While AnswerRocket has previously provided specific AI product implementation capabilities around its Max AI platform for building AI agents, the acquisition of Cognitive Spark expands the business process expertise the combined company will be able to bring to bear, says Jim Johnson, managing partner for AI solutions and consulting at AnswerRocket.
That’s critical at a time when many organizations are finding it challenging to effectively operationalize AI technologies, he added.
Most larger organizations have hundreds of experimental projects but identifying the projects that will succeed has for many of them become a significant challenge. Specifically, many organizations are discovering that generative AI technologies lend themselves better to processes that require some type of judgment to be made using the probabilistic reasoning capabilities embedded within a large language mode (LLM), he noted.
The challenge is that LLMs don’t generate the same output the same way every time. If a process is deterministic in the sense that it needs to be completed the same way every time, then an LLM might not be the best approach to automating those types of tasks, Johnson highlighted.

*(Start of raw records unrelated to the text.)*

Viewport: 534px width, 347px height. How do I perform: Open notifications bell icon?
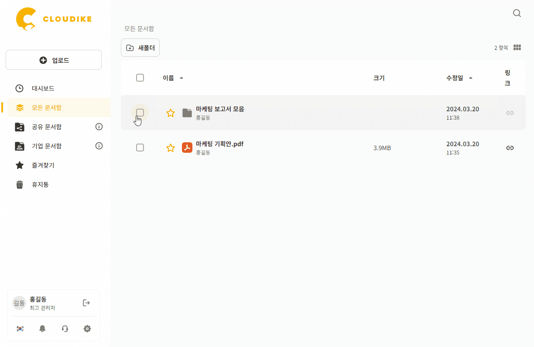pos(42,329)
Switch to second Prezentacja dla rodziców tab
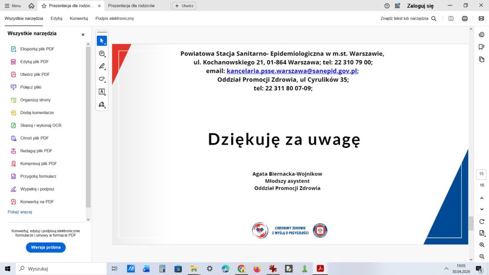This screenshot has width=489, height=275. pos(131,6)
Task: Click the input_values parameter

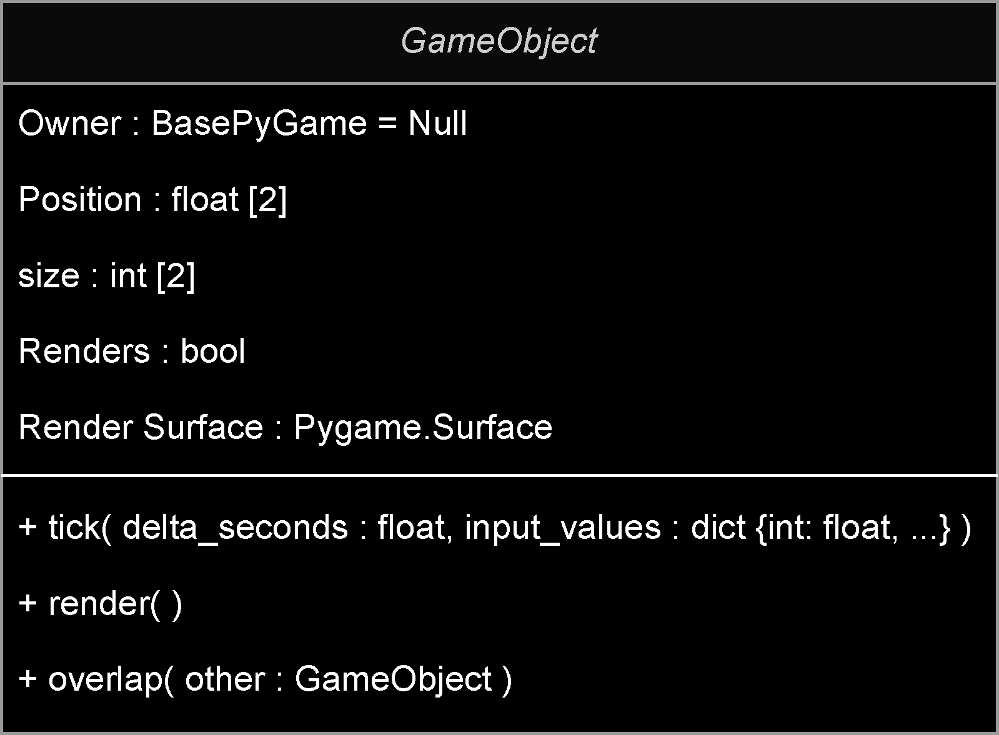Action: click(562, 527)
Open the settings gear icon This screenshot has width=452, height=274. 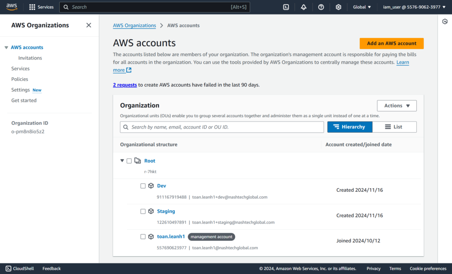pos(339,7)
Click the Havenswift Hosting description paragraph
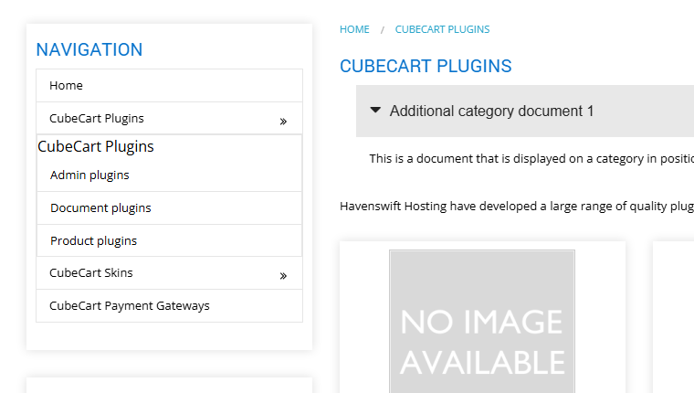The width and height of the screenshot is (694, 393). [517, 206]
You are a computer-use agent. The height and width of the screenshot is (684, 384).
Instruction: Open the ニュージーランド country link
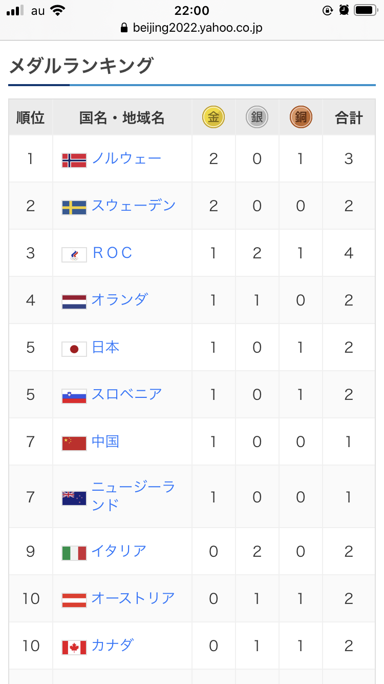pyautogui.click(x=134, y=496)
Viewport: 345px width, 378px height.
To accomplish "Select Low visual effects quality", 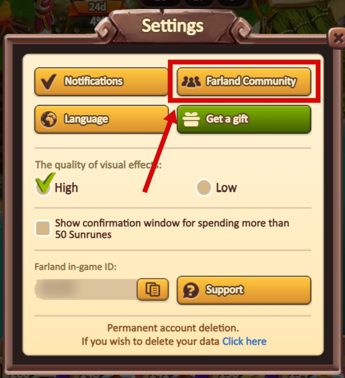I will click(x=204, y=187).
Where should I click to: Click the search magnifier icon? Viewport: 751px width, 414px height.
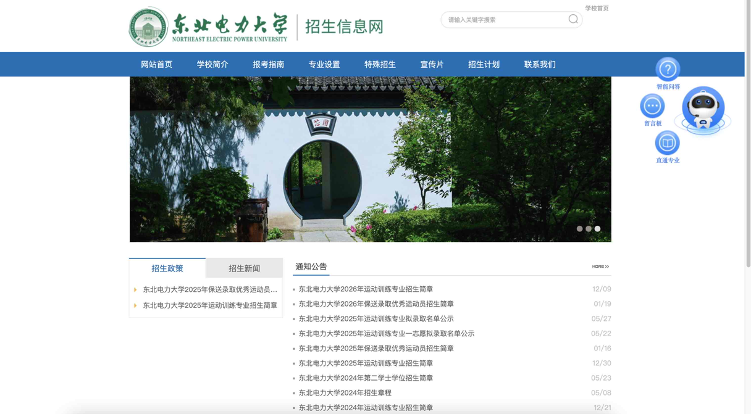(573, 20)
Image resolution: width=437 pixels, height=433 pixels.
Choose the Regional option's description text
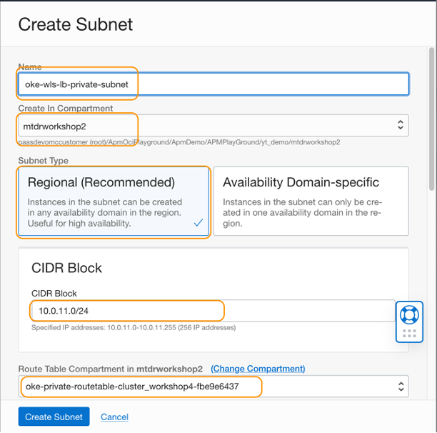pyautogui.click(x=105, y=213)
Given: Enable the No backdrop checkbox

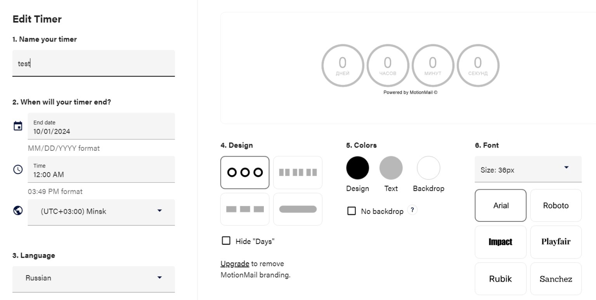Looking at the screenshot, I should [x=352, y=211].
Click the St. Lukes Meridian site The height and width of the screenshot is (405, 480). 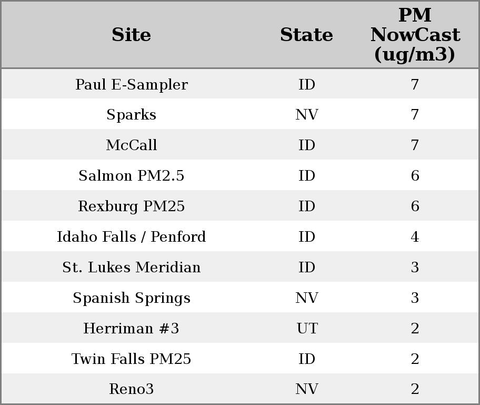(131, 268)
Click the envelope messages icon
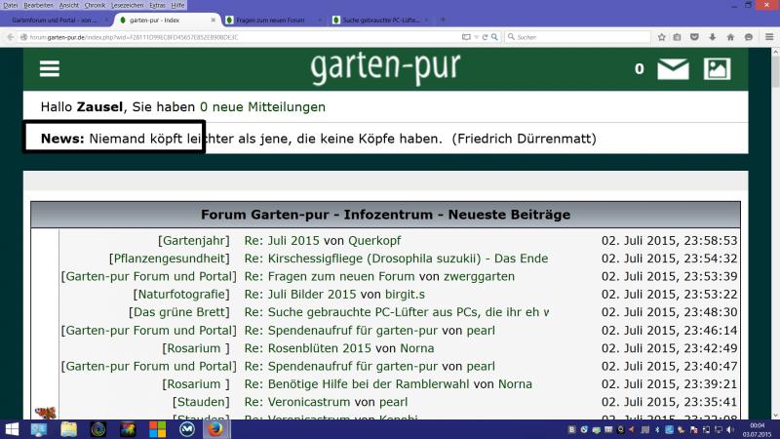This screenshot has height=439, width=780. point(673,69)
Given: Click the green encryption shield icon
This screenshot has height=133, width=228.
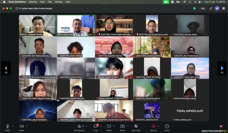Looking at the screenshot, I should point(194,8).
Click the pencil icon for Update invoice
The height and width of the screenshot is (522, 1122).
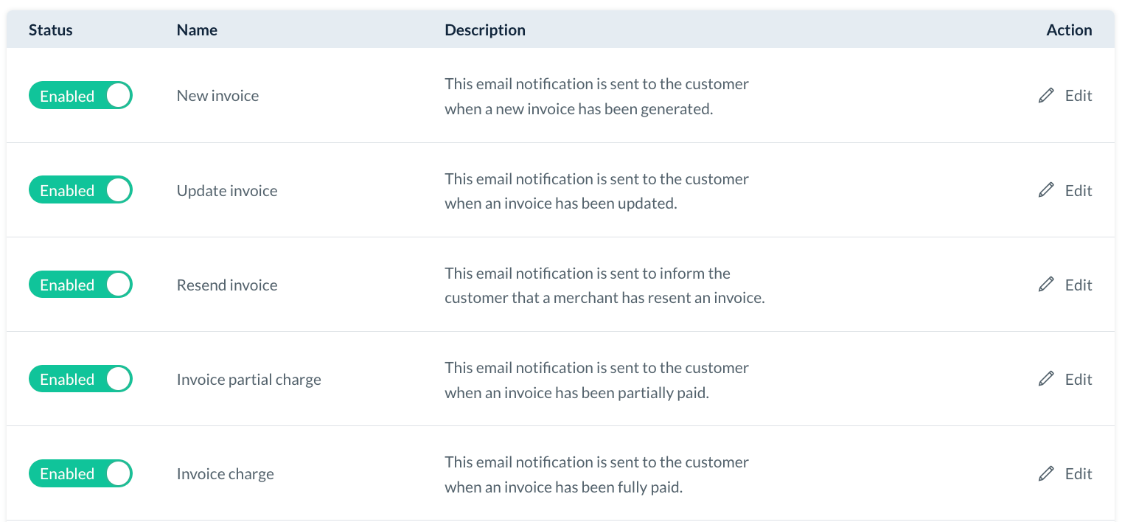[x=1045, y=190]
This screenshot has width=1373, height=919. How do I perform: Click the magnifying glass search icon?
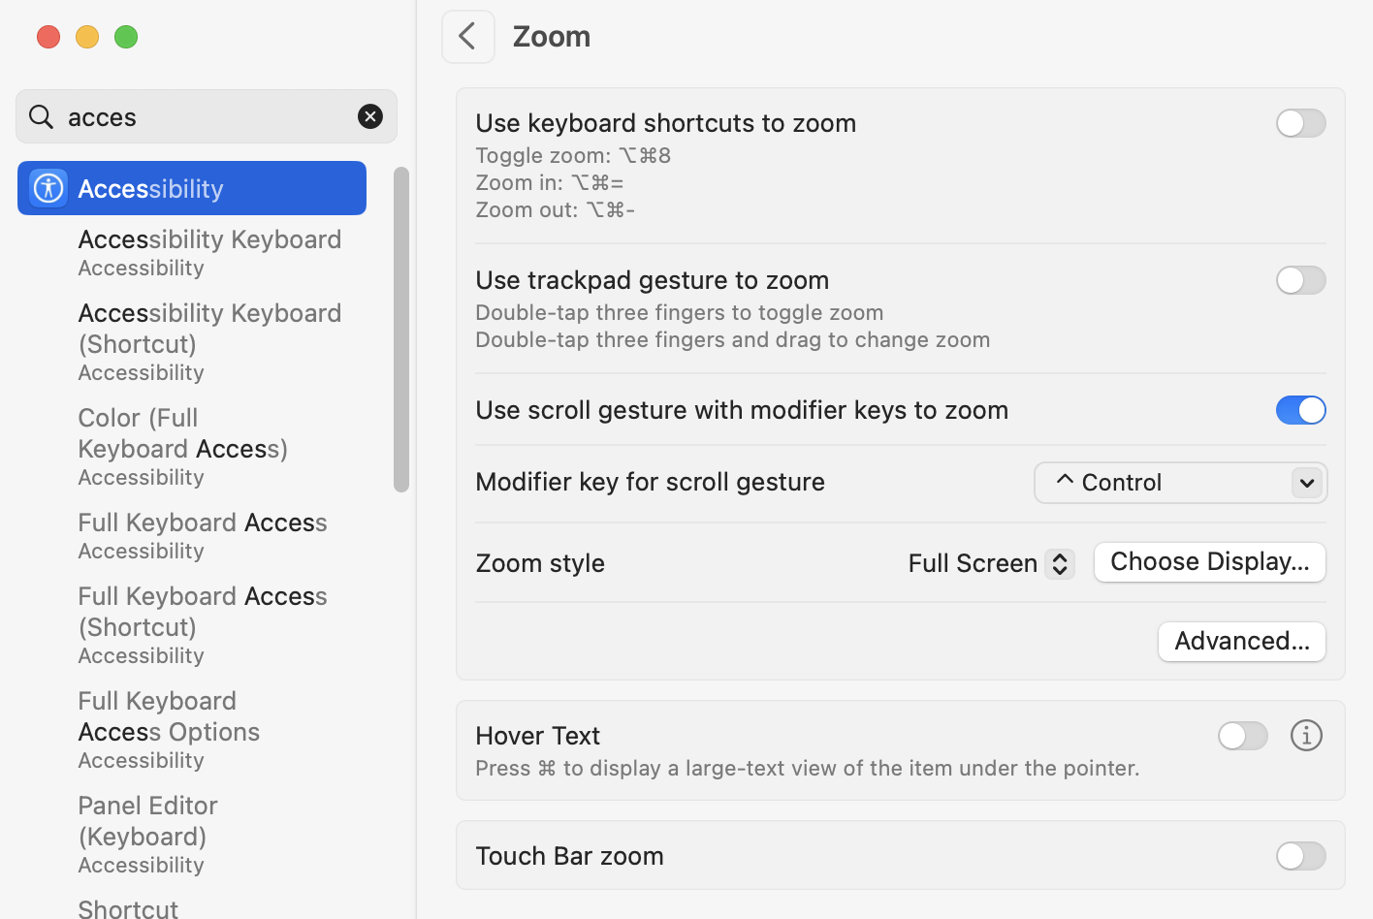pos(41,117)
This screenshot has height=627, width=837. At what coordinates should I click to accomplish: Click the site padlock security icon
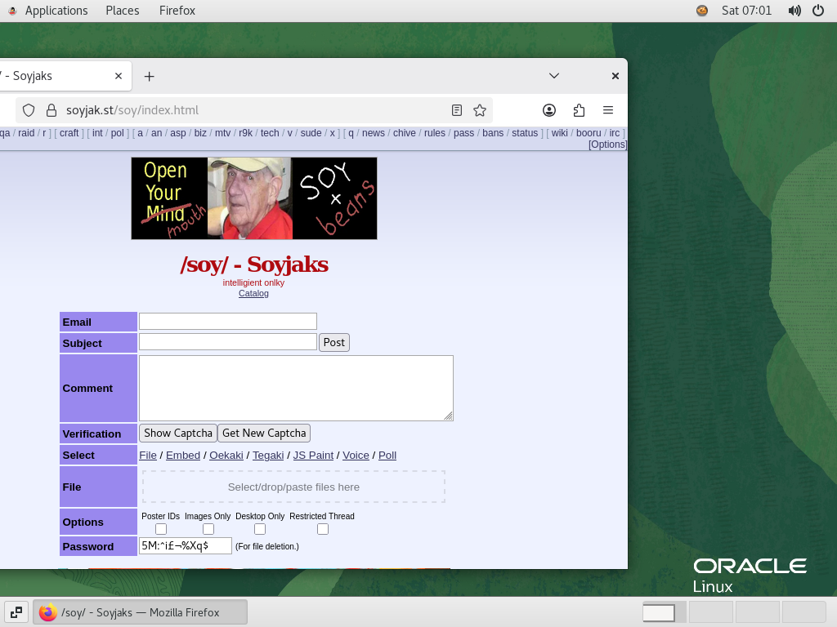point(51,110)
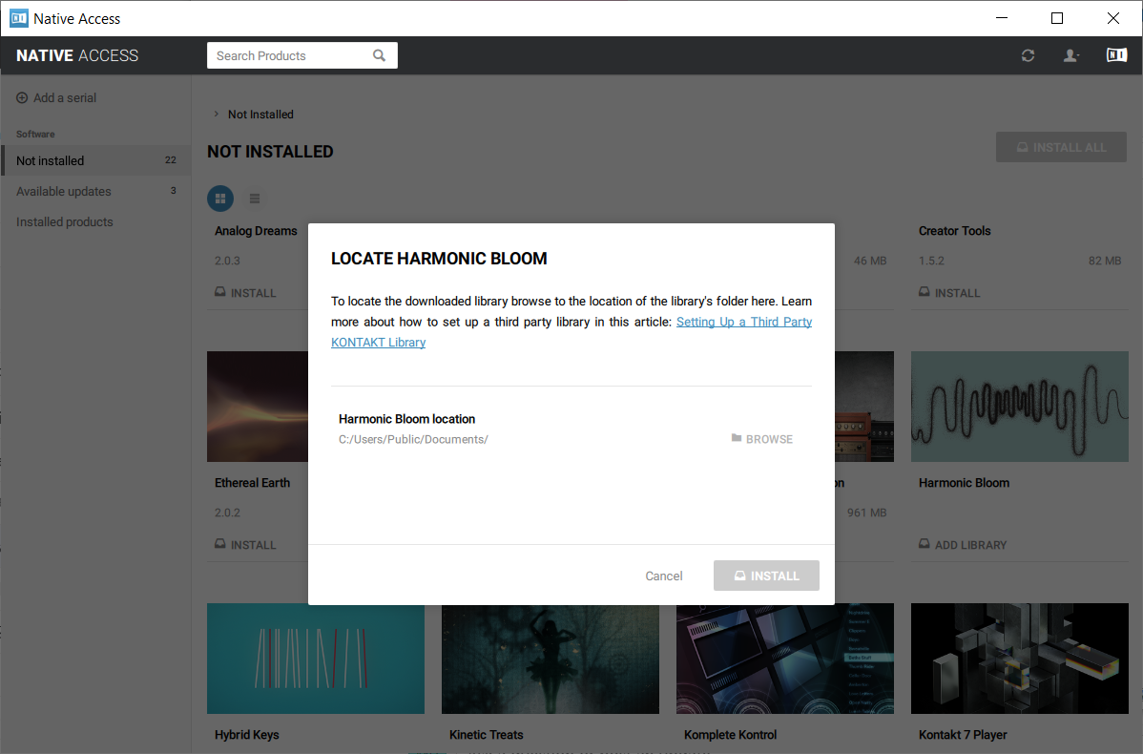Open the user account icon menu

(x=1071, y=55)
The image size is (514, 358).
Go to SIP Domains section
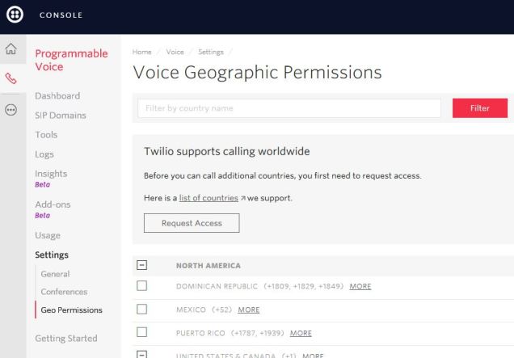[x=61, y=115]
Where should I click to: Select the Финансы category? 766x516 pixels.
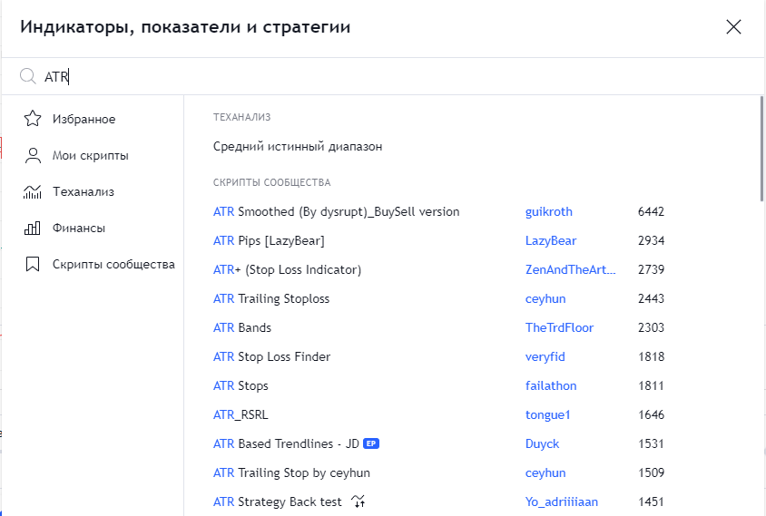tap(78, 228)
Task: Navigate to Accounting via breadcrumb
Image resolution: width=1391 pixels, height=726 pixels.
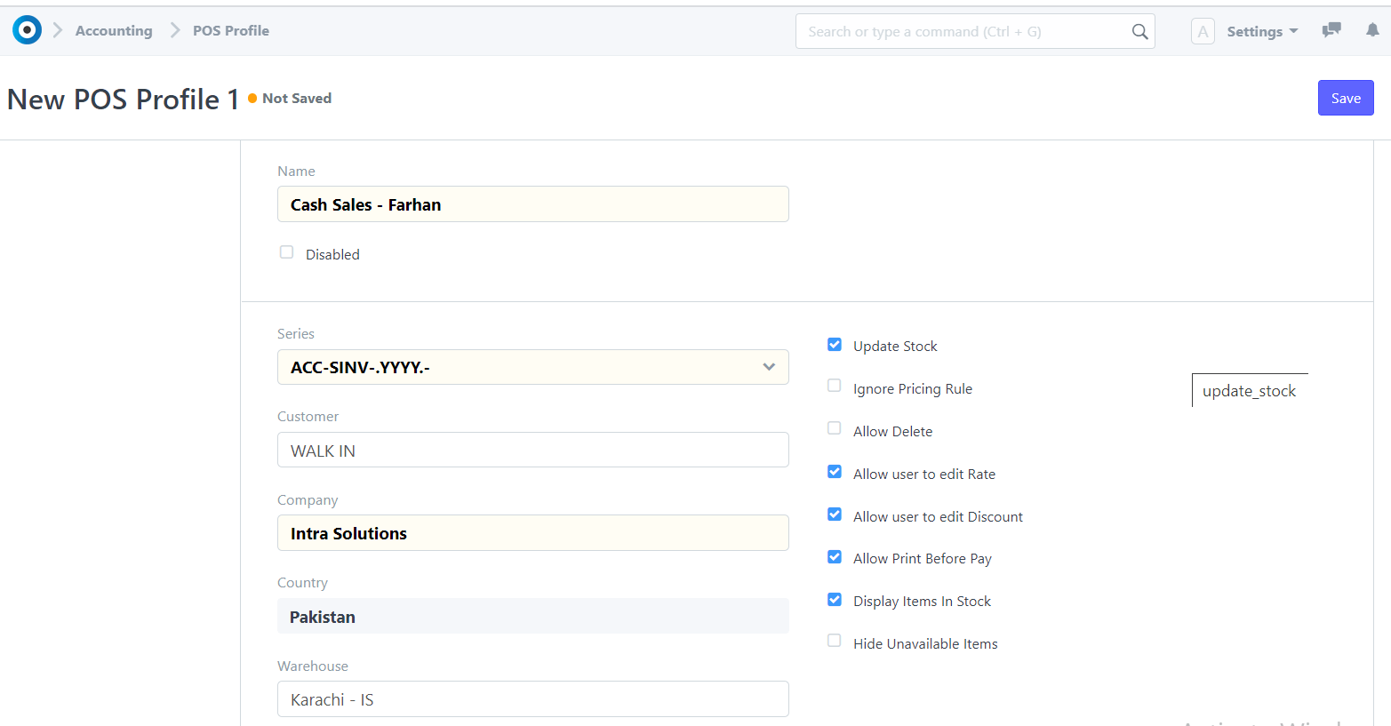Action: (x=114, y=29)
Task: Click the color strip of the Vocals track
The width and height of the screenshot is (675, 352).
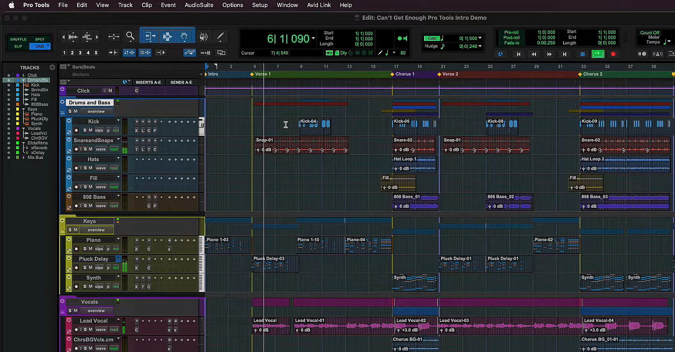Action: click(x=62, y=308)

Most business processes, he said, are a mix of probabilistic and deterministic tasks that organizations need to better understand before applying generative AI. In addition, organizations need to ensure that LLMs are allowed to admit they don’t know the answer to a question. Otherwise, they will strive to generate a response no matter how improbably that suggested outcome might actually be, he cautioned.
Ultimately, AI technologies will drive a massive wave of business process re-engineering. Much of the focus today is using AI technologies to automate existing tasks versus reworking how those tasks might be completed using, for example, AI agents functioning with the confines of a set of guardrails supervised by humans, Johnson noted. “A human is always going to need to be in the loop,” he told.
Finally, organizations need to realize the extent to which AI models need to be monitored and observed to ensure that as they are exposed to new data, the scope of the answer being provided doesn’t start to drift away from the original intent.
The pace at which organizations are successfully adopting AI technologies is naturally going to vary widely, but it’s clear a lot more effort is going to be required than merely exposing data to an LLM. The issue is that while many organizations have a fair amount of internal IT expertise, those teams don’t always have the experience needed to identify which projects are more likely to succeed than others.
Additionally, consultants can help identify AI capabilities that are rapidly becoming table stakes that every organization will need to have, versus, projects that are more likely to provide a sustainable competitive advantage. Regardless of which side of the ledger those projects fall, however, the one thing that is certain is that organizations that are not embracing AI technologies will soon find themselves falling way behind competitors that are developing the hands-on expertise today that will be needed to succeed tomorrow.